Physical Crowding in 3D Niche Regulates NSCs of Cell Junction and Differentiation

Neural stem cells (NSCs) maintain central nervous system (CNS) homeostasis through self-renewal and differentiation into neurons and glia. While physical crowding dynamically regulates NSCs niches during CNS development, yet its role in regulating NSCs fate remains unclear. Herein, we systematically investigated how NSCs crowding influences intercellular junction formation and differentiation in 2D and 3D niches. Using RNA sequencing, RT-qPCR, Western blotting, and immunofluorescence, we found that cell crowding promotes neuron differentiation in both systems. Notably, in 3D cultures, crowding robustly upregulated cell-cell junction genes and enhanced junction-mediated communication. These findings reveal that the 3D environment provides essential biophysical contexts for NSCs, in which cell crowding synergistically enhances differentiation through coordinated cell-cell and cell-ECM signaling. This study offers new insights into the role of physical niche cues in NSCs biology and provides valuable guidance for the design of biomimetic 3D culture platforms and regenerative strategies for neural tissue engineering.
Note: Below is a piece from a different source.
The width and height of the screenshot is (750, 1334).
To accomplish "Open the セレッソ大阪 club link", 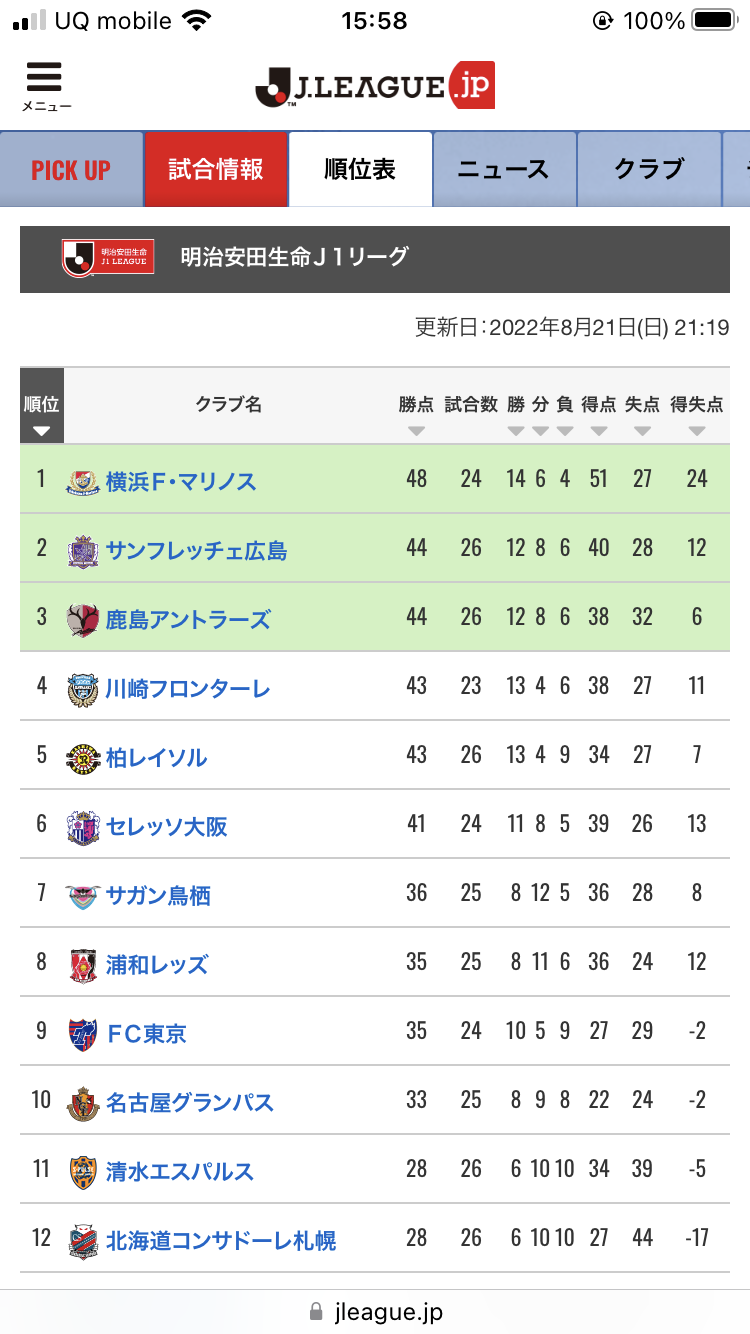I will coord(167,826).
Overall design: NSCs were isolated from cerebral cortices of 1–day-old neonatal Sprague-Dawley rats. After tissue pieces of dissociation, the mixed cortical cells were first passed through a 100 µm mesh of nylon cell strainer, then plated into tissue culture flasks. RNA-seq library preparation. Total RNA was isolated from each sample using the RNAmini kit (Qiagen, Germany). RNA quality was examined by gel electrophoresis and with Qubit (Thermo, Waltham, MA, USA). Strand-specific libraries were constructed using the TruSeq RNA sample preparation kit (Illumina, San Diego, CA, USA), through reverse transcription using S1000TM Touch Thermal Cycler (Bio Rad) at 53°C (45 min) - 85°C (5 min) - 4°C cycle. The generated cDNA was amplified, and quality estimated using Agilent 4200 (performed by CapitalBio Technology, Beijing). The sequences of libraries were finally obtained using the Illumina Novaseq6000 sequencer with pair-end 150 bp (PE150).